- **Seu objetivo**: Segundo o texto sobre codificação aberta, quantos códigos foram gerados ao final do primeiro ciclo de codificação?

- **Texto exibido**:
────────

No primeiro deles foi adotada uma codificação aberta. Essa técnica atribui rótulos textuais aos indicadores empíricos utilizando uma palavra ou frase curta que descreva o significado do assunto abordado (Saldanha, 2009). O conjunto desses códigos primários forneceu um primeiro inventário de tópicos relacionados a migração e mobilidade espacial desse grupo de indígenas. Os códigos criados estiveram sempre relacionados ou fundamentados (grounded) a um ou mais indicadores empíricos extraídos das respostas de ao menos um dos entrevistados. Isso confere mair segurança ao trabalho de codificação, favorecendo a interpretação do material e sua fidelidade à situações empírica vivida pelos indígenas. Esse método permite também recuperar as citações literais a que se referem os códigos, o que ajuda tanto no “refinamento” progressivo dos mesmos, assim como possibilidade resgatar fragmentos de texto para exemplificar os processos descritos.
Ao final do primeiro ciclo de codificação, 67 códigos foram gerados.

────────

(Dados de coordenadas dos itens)
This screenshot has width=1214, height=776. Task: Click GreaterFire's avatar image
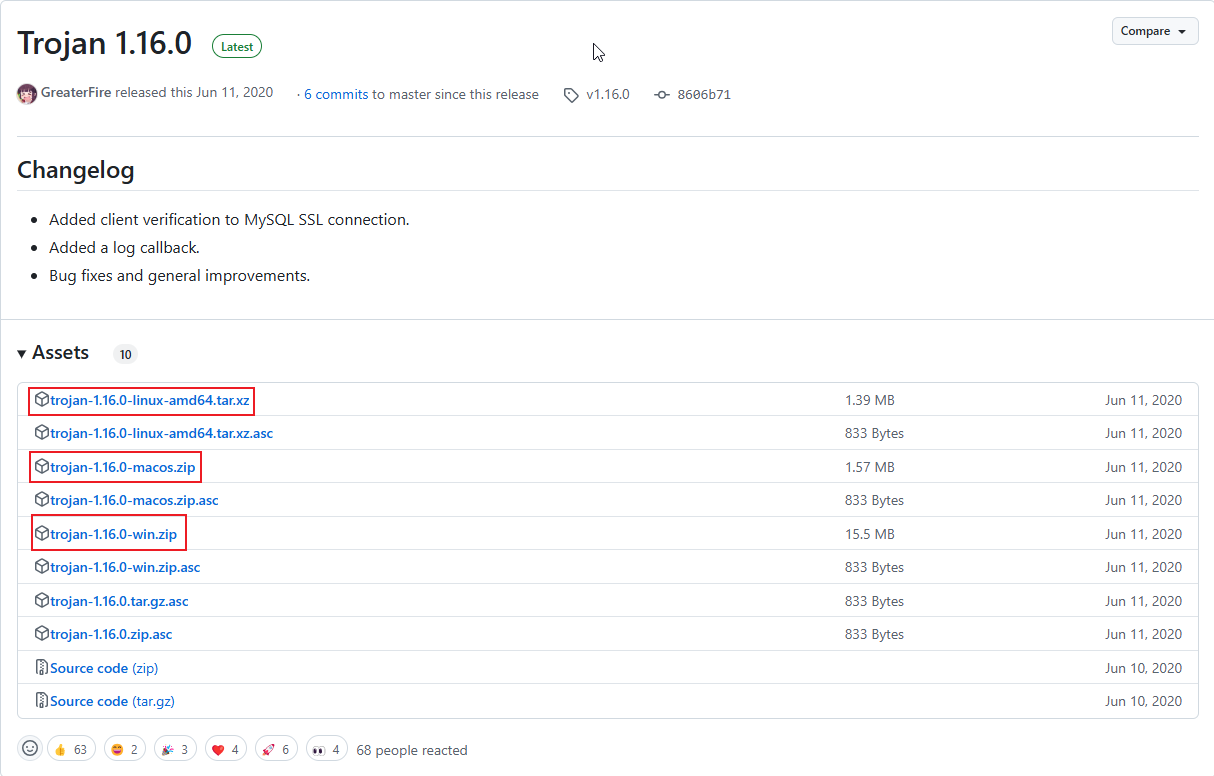27,94
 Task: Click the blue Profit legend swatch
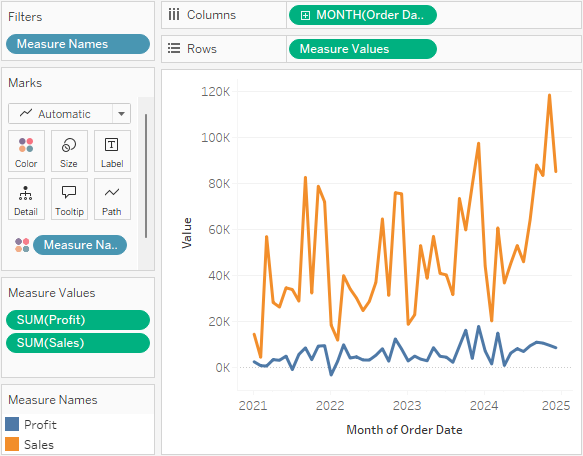pyautogui.click(x=12, y=424)
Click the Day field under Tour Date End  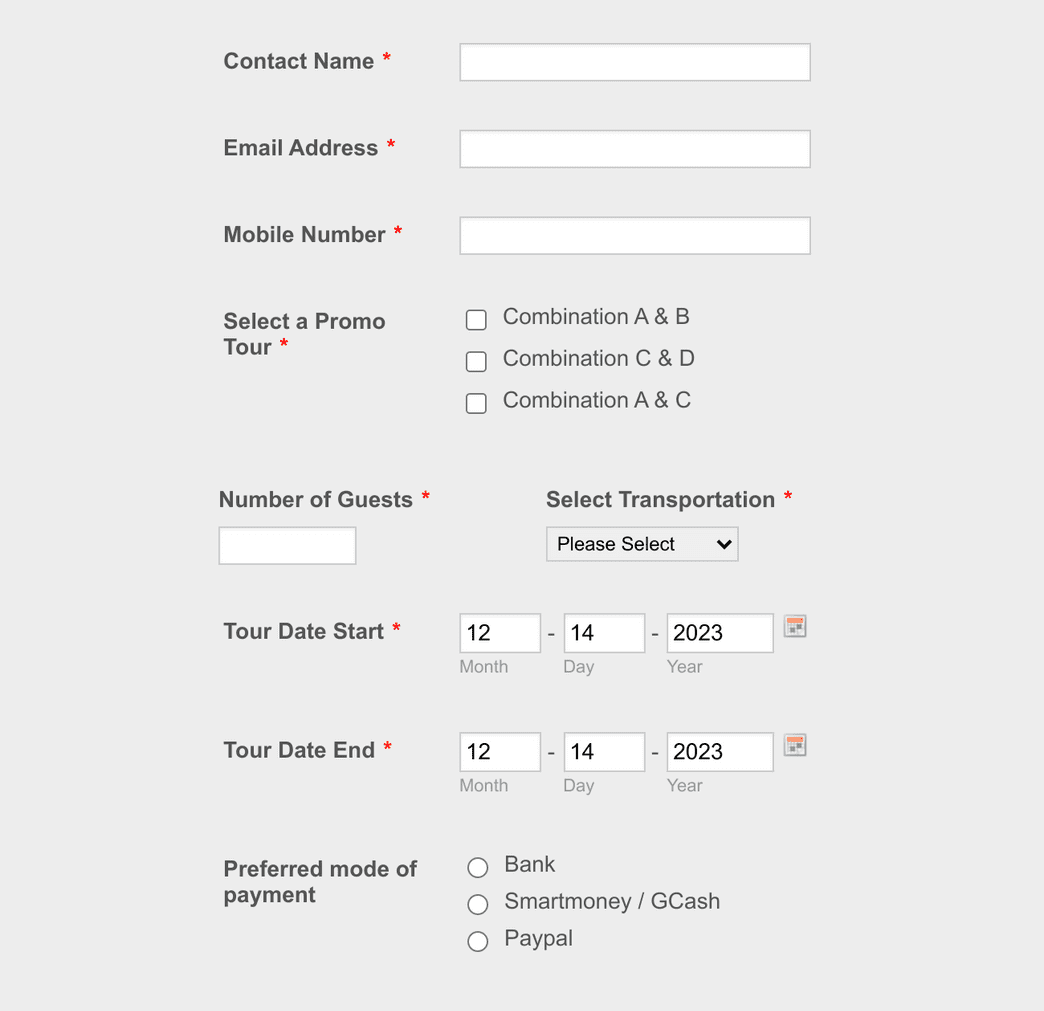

────────

- **Resultado da tarefa**: Foram gerados 67 códigos.